Perfecting our Pizza Game

At K2.0, we have pizza every Saturday night. Without fail. We look forward to what seems like a huge cheat all week long, but it’s not a cheat! Our version has homemade crust, a modest amount of mozzarella, and fresh vegetables. After cooking, we heap on the arugula and dig in.

We first bought a pizza stone, then upgraded to a baking steel, and then copped out to Caulipower Pizza Crusts, because the whole wheat pizza dough was good, but not great, and we wanted a simple fix. Don’t get me wrong; we LOVE the Caulipower crusts. Thin and crisp and delicious!

We’ve been going to artisan pizza restaurants to conduct hands-on research to remedy our crusts. Well … mouths-on research.

Enjoyed this little 12″ beauty a few weeks ago at a fun little spot in the city. It must have been bathed in olive oil, because I haven’t tasted anything like that in a long, long while. The cheese alone was to die for. And the crust? Perfection. Bubbles on the edges, little char spots on the bottom, and perfectly cooked all the way through.

We sat at the “chef’s bar” about 8 feet away from the wood burning oven and watched the cooks make pie after pie. We must have asked them 50 questions. They indulged our curiosity.

We started pricing outdoor pizza ovens. The really good ones start at $600 and up. Ouch. “Good” is based on the ability to have the stone inside reach about 575º, and the curling flame above the pizza reach 700º. That’s how you get a perfect pie in 90 seconds. Some ovens are $2K. Double ouch.

Then we got to thinking about our outdoor grill. The temperature gage on the grill goes up to 600º. Can we heat a stone that high on the grill? There wouldn’t be a curling flame, but can we make this work?

We found an outdoor grill stone online from BBQGuys.

The dough is super important for a really hot pizza oven (grill). It must be a wetter dough than you would normally use, because the pizza is cooked at such high heat. NOTE: The dough needs to be made 72 hours in advance. It ferments in the refrigerator for three days.

Our dough recipe comes from Melissa Coleman of the Minimalist Kitchen:

  • 5 and 1/2 C 00 flour.
  • Heaping Tbsp kosher salt
  • 1 level tsp pure cane sugar
  • 1 and 1/2 tsp SAF instant yeast. (Not conventional yeast.)
  • 2 and 1/4 C room temperature water, plus more as needed.
  • 2 Tbsp olive oil.

This recipe provides four 12″ pizza crusts or six 8-9″ thin pizza crusts. (We put 4 dough balls into the freezer for next week.) Recipe for Neapolitan Pizza is at the bottom of this post.

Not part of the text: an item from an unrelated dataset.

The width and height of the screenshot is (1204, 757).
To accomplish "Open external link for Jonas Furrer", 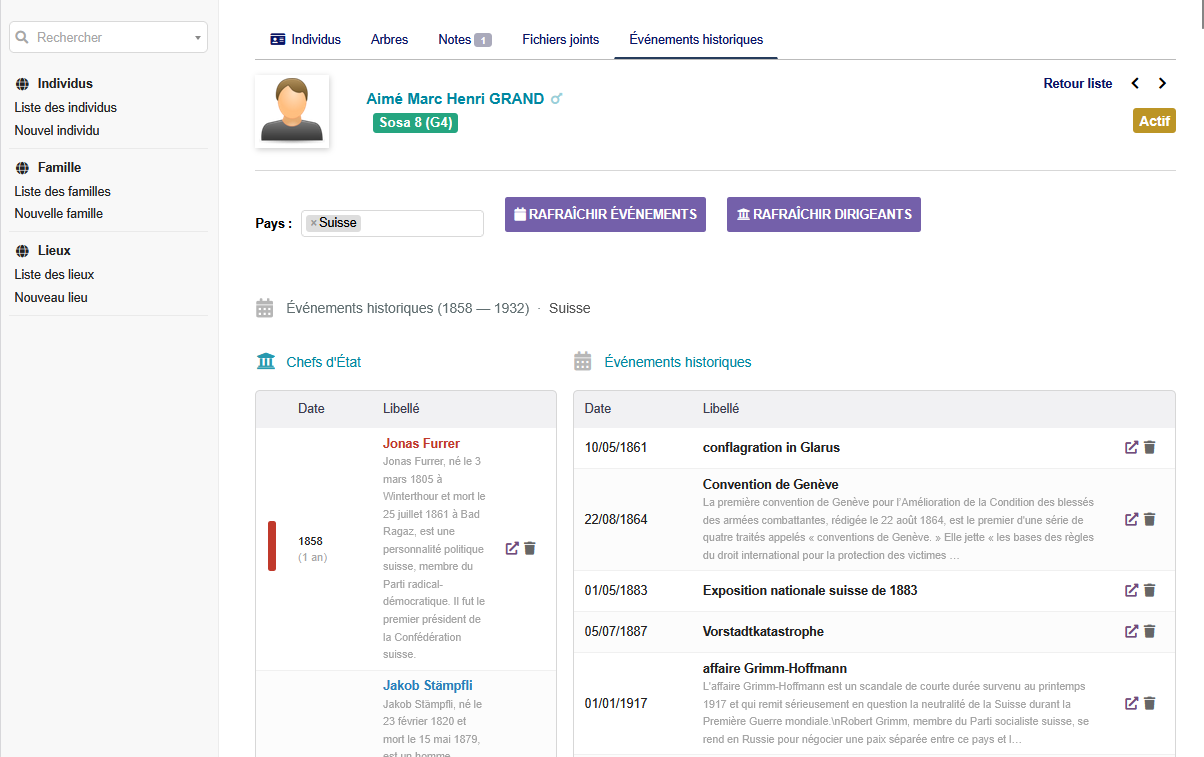I will tap(512, 548).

The grill stone worked SO WELL!!! We were thrilled with the results.

Things to improve on: Getting a nice round shape for our pizza. Ours looked more like an amoeba. Thin out the dough with more water. Create a smaller crust edge. Perfect our sauce game so its chunkier with pieces of tomato. (You can see, above, where the water from the sauce evaporated during cooking.) Thicker, long onion pieces next time, instead of the chopped onion, which to be honest, was all we had on hand.

NOTE: In Melissa’s recipe below, one serving of pizza is 1/2 an 8-9″ pie. The sodium is OVER our guidelines by 23mg, and the carbohydrates are OVER our guidelines by 15g. In order to be UNDER the guidelines, one serving needs to be 1/3 of a pie. K2.0 will be perfecting this recipe, so it fits our guidelines for 1/2 pie, in the future.

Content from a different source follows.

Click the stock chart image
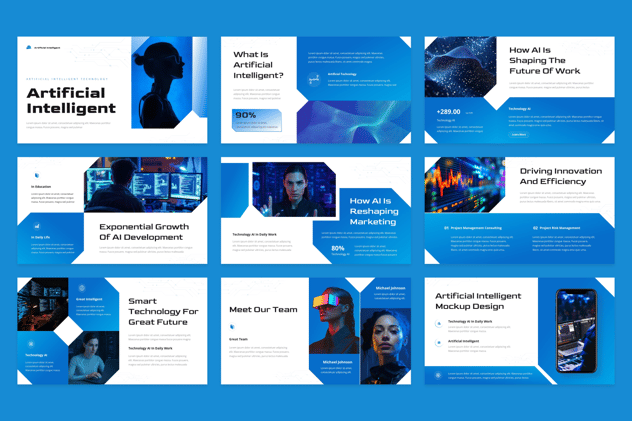The image size is (632, 421). coord(463,186)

What we loved: Fresh mozzarella is the bomb. It’s lower in sodium than the more processed versions, and we slice it wafer thin with a wire so we aren’t getting a huge calorie hit from it. Crust was cooked to perfection. Arugula was crisp and cold from the fridge, tossed with a tiny amount of olive oil and fresh ground pepper.

We’re taking the pizza show on the road to Chicago this week! We sent our son and his fiancé a grill stone and peel, and we’ll gather the whole family there for the weekend and cook pizza together on Saturday night. Can’t wait to be a group of 6 again!